OPINION

US-Turkish tensions add to regional risk

US-Turkish tensions add to regional risk

US-Turkish relations have never been easy to manage. But the current standoff between Washington and Ankara is striking, even by the standards of an historically difficult relationship. At the heart of the problem is the tension between geopolitics and behavior, between strategic interest and practical policy. In the era of Trump and Erdogan, it is also a matter of diplomatic – or not so diplomatic – style. A climate of mistrust and overheated nationalism prevails on all sides. Turkey and the US remain NATO allies, with a strong stake in regional cooperation. Bilateral military-to-military engagement continues. The current estrangement is not necessarily permanent. Yet, for all the historical precedents, the current crisis in relations has some particularly disturbing and potentially durable elements. However long lasting, the tension between Washington and Ankara is not good news for regional stability.

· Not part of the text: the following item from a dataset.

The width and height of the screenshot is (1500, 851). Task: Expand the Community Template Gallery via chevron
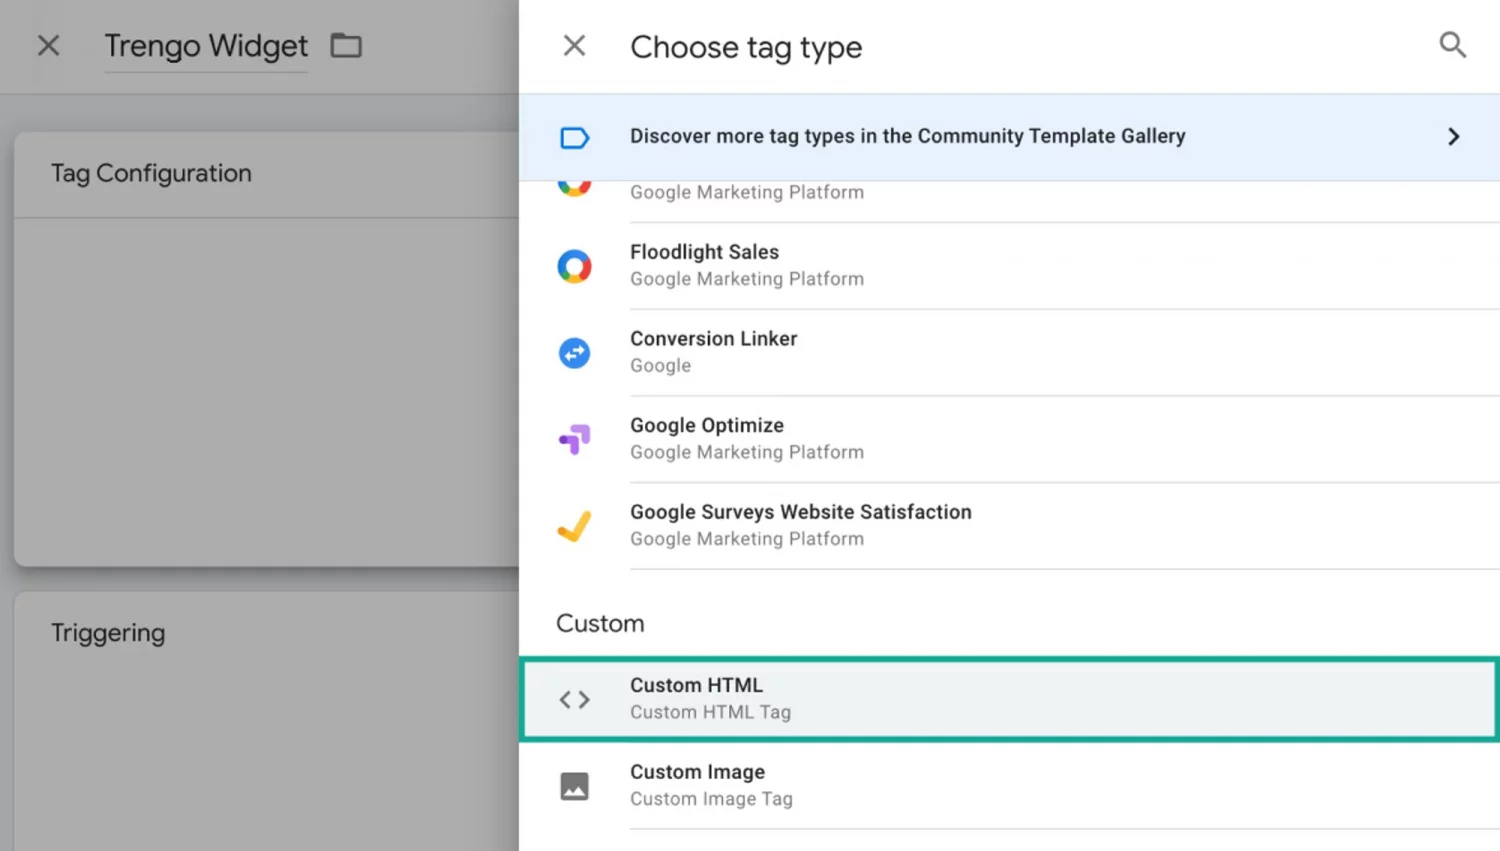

The issues at stake are well known. Turkey objects to American support for Kurdish forces in Syria, with their close ties to the PKK, and chafes at American reluctance to extradite Fethullah Gulen, the Turkish cleric exiled in Pennsylvania, who Ankara sees as the mastermind behind the July 2016 coup attempt. More fundamentally, there is a broadly shared and deepening mistrust of the US among the Turkish public as well as politicians across the political spectrum. Washington is widely perceived as at best an unreliable partner, and at worst, an active opponent of Turkish ambitions.

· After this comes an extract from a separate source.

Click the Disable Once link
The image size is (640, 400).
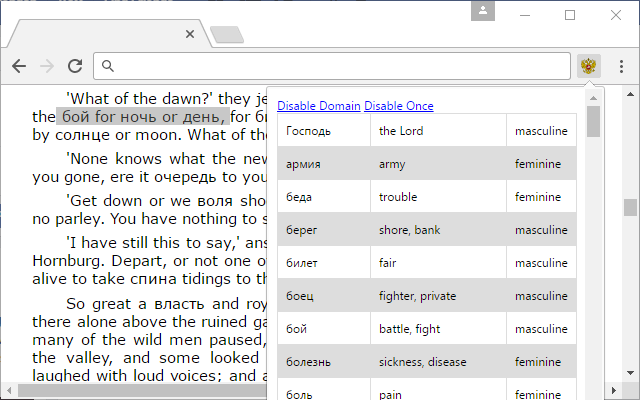tap(398, 106)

From Washington’s perspective, the Kurdish militias in Syria have been among the most effective allies in the fight against ISIS, and the American military has been loath to abandon them. Successive American administrations have been uncomfortable with Gulen’s presence in the US, but they have also been unimpressed by the evidence offered in support of Ankara’s extradition request, or the notion that he would receive a fair trial in Turkey. At a time of deteriorating Western relations with Moscow, Turkey’s decision to purchase the Russian S-400 air defense system is seen as counter to NATO interests, politically and operationally.

The Trump administration, with strong congressional support, has opted to sanction Turkey on several fronts. The new defense authorization bill bars the transfer of F-35 aircraft to Turkey so long as the S-400 deal remains in place. American officials have been instructed to block support to Turkey in international financial institutions. And most recently, targeted, if largely symbolic sanctions have been imposed on Turkey’s justice and interior ministers for their part in the long-running detention of American pastor Andrew Brunson, and the less well-known imprisonment of several local employees of the US State Department.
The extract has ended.